Pen & Brush: The Author as Artist
October 2, 1969–May 15, 1970
Attendees: 19,699
Pen & Brush was Lola’s first conceptual exhibition, following a display of her predecessor John D. Gordan’s final acquisitions before his death in 1968. Exemplary of the whimsy her exhibitions would come to be known for, Pen & Brush presented a range of professional and amateur art by a selection of authors represented in the Berg Collection. Half of the exhibition and its accompanying catalog was devoted to the professional artist most prominently represented in the collection: William Makepeace Thackeray.
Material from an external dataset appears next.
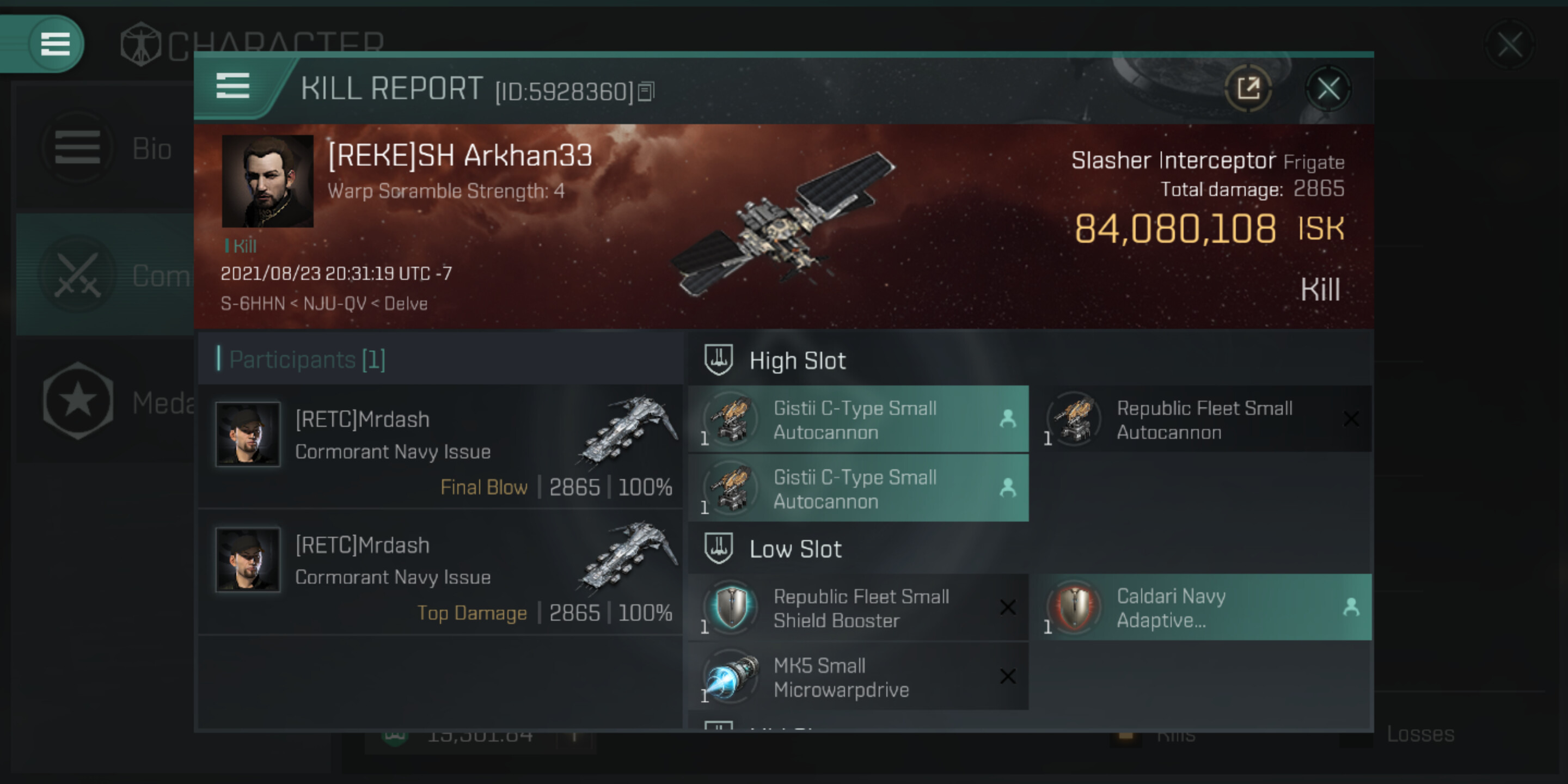Open the Kill Report hamburger menu
This screenshot has height=784, width=1568.
[x=232, y=87]
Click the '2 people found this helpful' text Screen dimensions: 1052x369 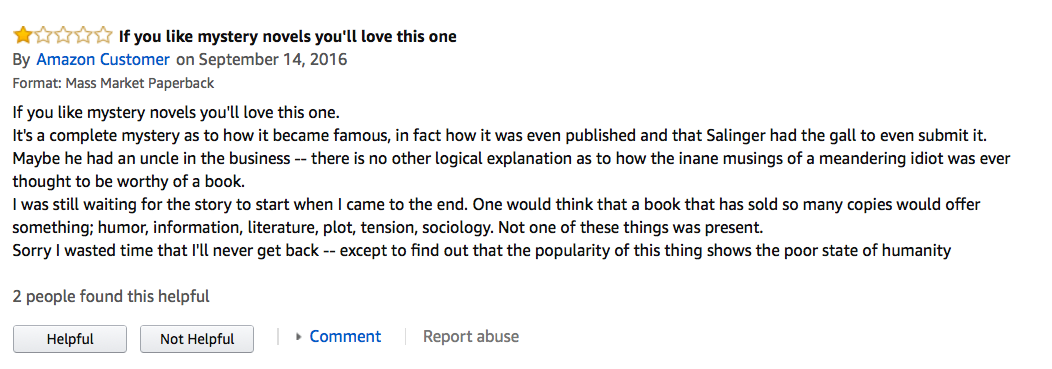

The rest of the exhibition surveyed authors from William Blake through Denton Welch.
From the catalog:
“In margins, in letters, in notebooks, authors have drawn, doodled, and dreamt of themselves as artists . . . . One could engage in pedestrian psychology, speculating on the hidden meanings, frustrated drives, and sublimated desires expressed in some of the incidental art exhibited. The subconscious undoubtedly emerges in doodles or elaborate drawings which reflect the author reflecting upon his face, his work, his thoughts. We feel no special competence in that field, and prefer to offer this catalogue to our visitors in the spirit in which it was compiled: each new discovery, with its suggestion of the complicated interaction of the mind and the hand, was a particular delight.”